The extension project is now underway with the China Machinery Engineering Corporation (CMEC) investing USD 4 million, while the Ceylon Electricity Board (CEB) has injected USD 1 million, they said.

The proposed plant, the fourth to be built at Norochcholai will translate into an annual saving of more than Rs. 27 billion to the government, former CEB, Chairman Eng. Vijitha Herath said.

Last year, Cabinet endorsed the fourth unit should given to CMEC considering the substantial revenue already saved due to the contribution from coal-fired plants under operation.

Kumarawadu said the proposed 300MW extension project will generate nearly two billion units of electricity per year. The fuel cost per unit of the existing coal plant is Rs.10 less than the next lowest thermal option available, furnace oil power plants. Hence, the average annual saving to the country by this plant will be around Rs. 20 billion.

 The savings compared to costly emergency power will be in the range of Rs. 30 to 40 billion per year. The price of LNG is also rapidly increasing compared to coal and even LNG. The cost difference between coal and LNG will be around of Rs. 3 to 6 per unit and savings will be in the range of Rs. 6-12 billion or more annually.

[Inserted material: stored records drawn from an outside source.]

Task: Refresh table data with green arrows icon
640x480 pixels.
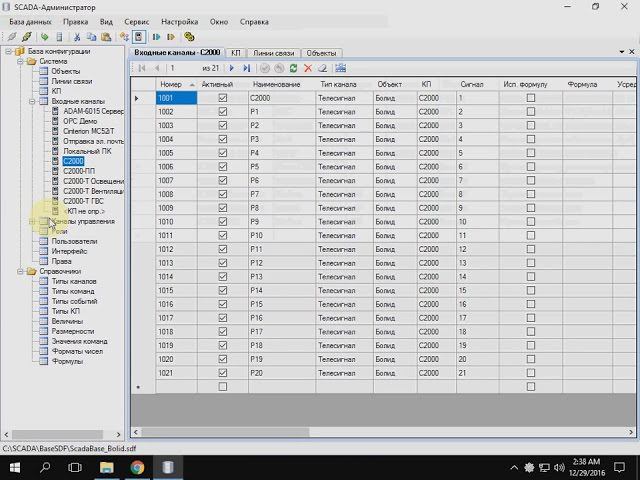Action: pyautogui.click(x=292, y=68)
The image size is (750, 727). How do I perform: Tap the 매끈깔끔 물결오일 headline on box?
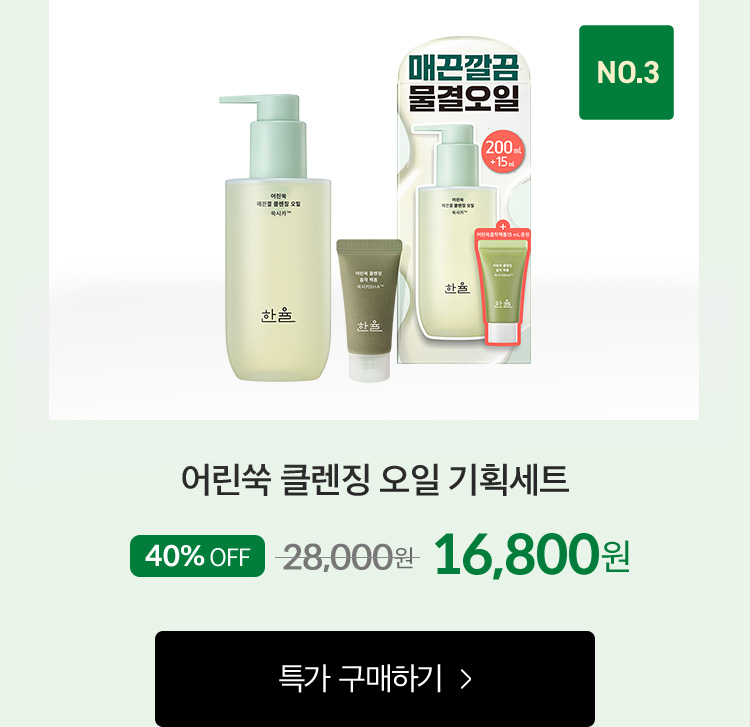pyautogui.click(x=463, y=82)
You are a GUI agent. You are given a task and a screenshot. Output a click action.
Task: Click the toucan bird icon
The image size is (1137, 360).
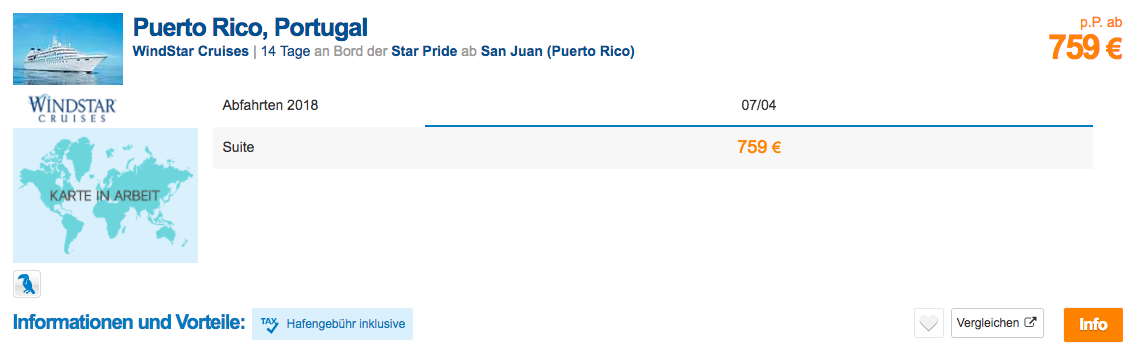(x=28, y=285)
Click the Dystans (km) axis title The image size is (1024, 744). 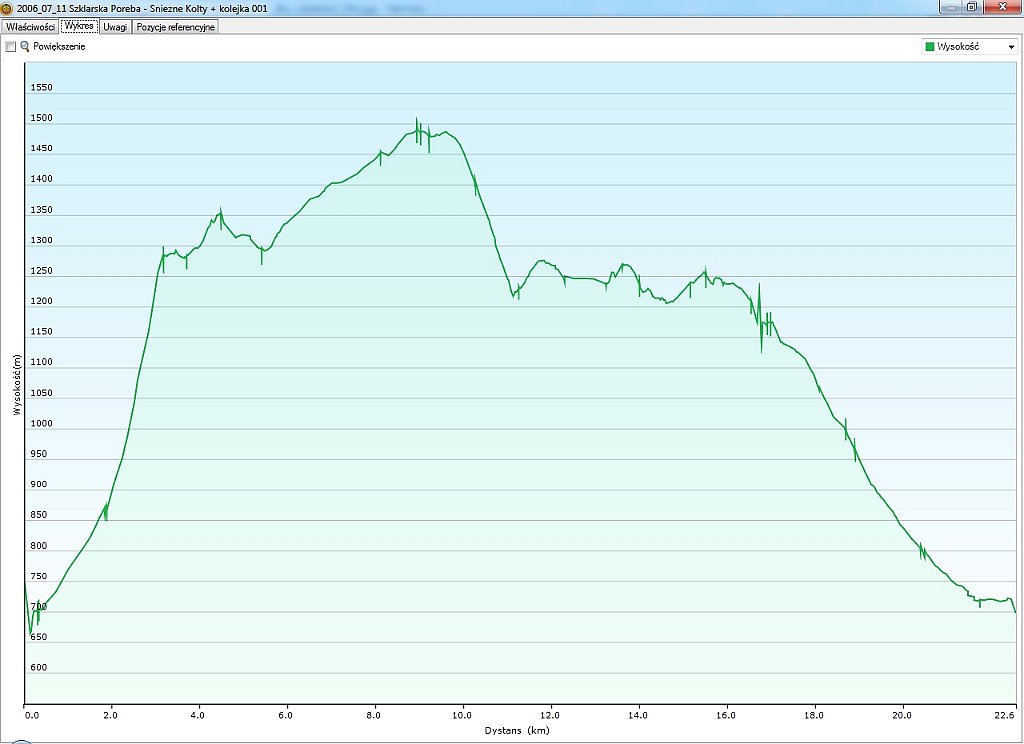point(517,731)
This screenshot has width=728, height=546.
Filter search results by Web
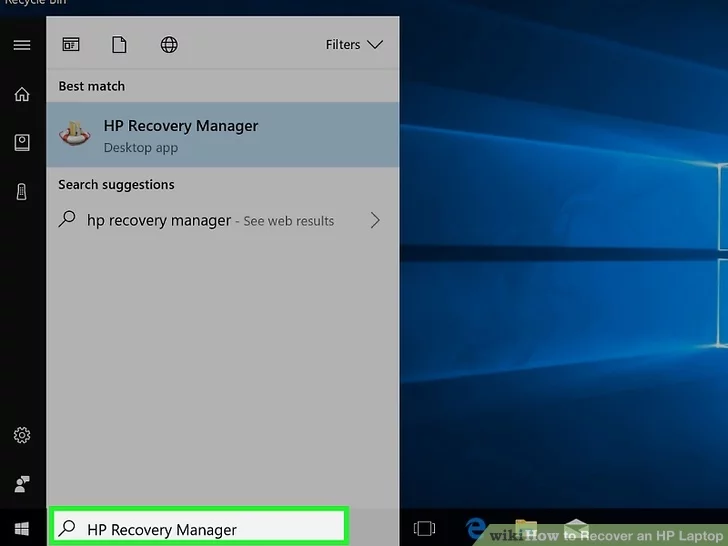pos(169,45)
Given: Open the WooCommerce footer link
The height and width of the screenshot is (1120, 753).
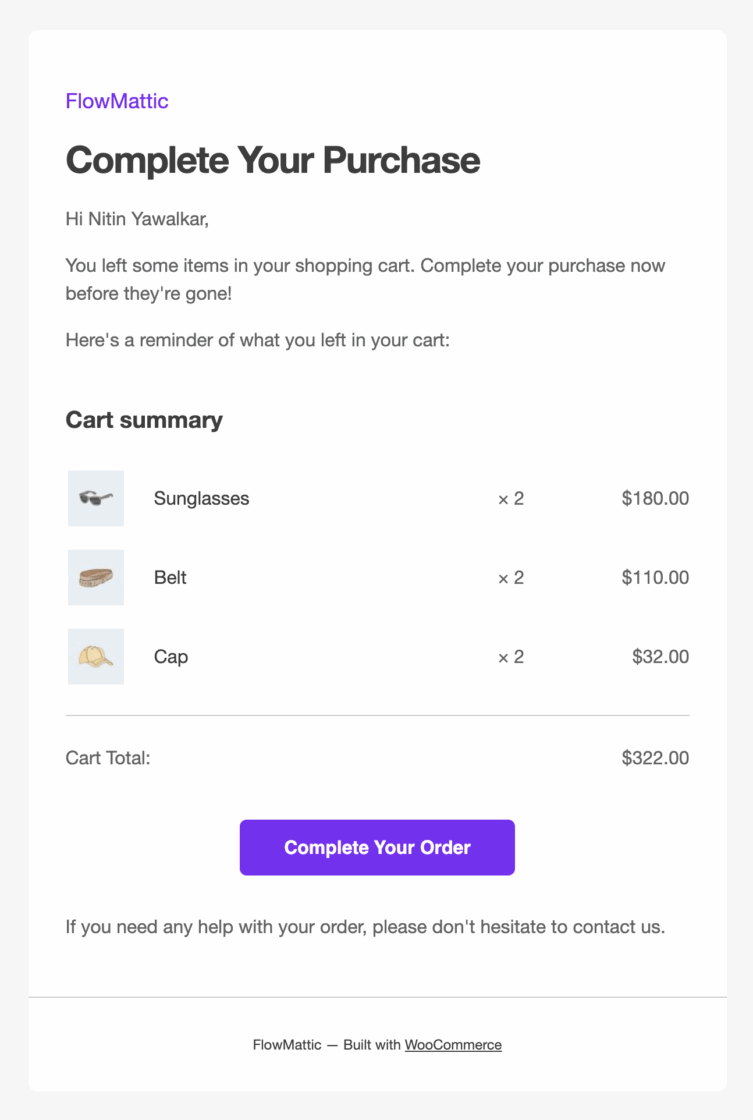Looking at the screenshot, I should pos(453,1045).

So, it is evident that this extension plant will immensely help to overcome the financial crisis both in CEB and CPC and will also provide immense relief to the Treasury as well, he pointed out.

 He further said the investment for the new extension unit was comparatively low. All other power projects in the pipeline, including large-scale renewables, demand enormous investments for infrastructure development with long time span for implementation.

“This should be seriously considered by the government in a situation where the country is facing severe financial hardships due to Covid-19 pandemic,” the CEBEU President stressed.

 All preliminary work related to the project such as comprehensive feasibility studies, finalizing technical requirements, comprehensive Environmental Impact Assessment (EIA) studies, commercial agreements are completed now, he said.

It is just a matter of beginning construction work at site and completing the project before the next power shortage in the country, he added.

The CEBEU also said that there is a massive propaganda campaign against coal and one of the false ideologies promoted by these forces is that many countries are moving away from coal. While agreeing that coal power development is on a declining phase in wealthy developed countries, developing countries have not stopped constructing new coal plants mainly to ease the financial burden on their national economies.

 Citing examples, he said there are new coal development plans earmarked in countries like India, Bangladesh and Vietnam in the range from 22,000MW to 66,000 MW the next 10-12 years. Germany, one of the leading wealthy countries in renewable energy development, commissioned the 1100MW Datteln 4 coal power plant in May 2020. Dubai, another country with a very strong economy is constructing the 2,400MW Hassyan coal plant. The initial 600MW unit of the plant is to be commissioned in 2023, Kumarawadu explained.